I'm not gonna create another debate or a tutorial is it or not sensible to turn it off, since there is tons of articles covering this, here just one of them:
http://lifehacker.com/5426041/understanding-the-windows-pagefile-and-why-you-shouldnt-disable-it
If you understand whole idea of swap file correctly then you should know the only benefit of turning it off is a responsiveness of applications that stay in the background inactive for a long period of time or when some application needs huge amounts of ram at a moment then all processes with lower priority will get swapped. Also with copying a huge files some apps are swaped to free RAM for the copy process so read/write operations are cashed in which case copy process takes a whole lot less.

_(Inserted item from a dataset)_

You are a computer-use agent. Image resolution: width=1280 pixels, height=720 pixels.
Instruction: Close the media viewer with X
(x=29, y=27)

But if you turn it off totally then in a scenario when you somehow put a load beyond the point of the RAM available some process will start crashing due to "not enough memory" error.

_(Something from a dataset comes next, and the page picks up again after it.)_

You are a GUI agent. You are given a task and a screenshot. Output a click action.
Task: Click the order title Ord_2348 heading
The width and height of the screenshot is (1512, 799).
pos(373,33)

As you read my second sentence in previous answer i didn't say it's bad idea in specific situations but suggesting such for unaware PC users in general can make far more damage then benefits.
Yes when someone have 16GB RAM then probably most of the time there won't be any issues, until crash happen in the least expected moment, but again with 16GB RAM even windows will not swap anything that much since there is no need to do so, so what is the point of turning it off?
But on the other hand when someone has 4GB of RAM then i can assure you he gonna get crashes sooner then you might expect.
"Page file using your hard drive space instead when it isn't exactly needed slows down the PC. "
Page file is used when it's needed and it's needed when RAM can be utilized more efficiently in a moment or there is lack of it, if you feel it slows down your PC then it's not a swap file issues it's lack of RAM issues and turning it off only makes it worse!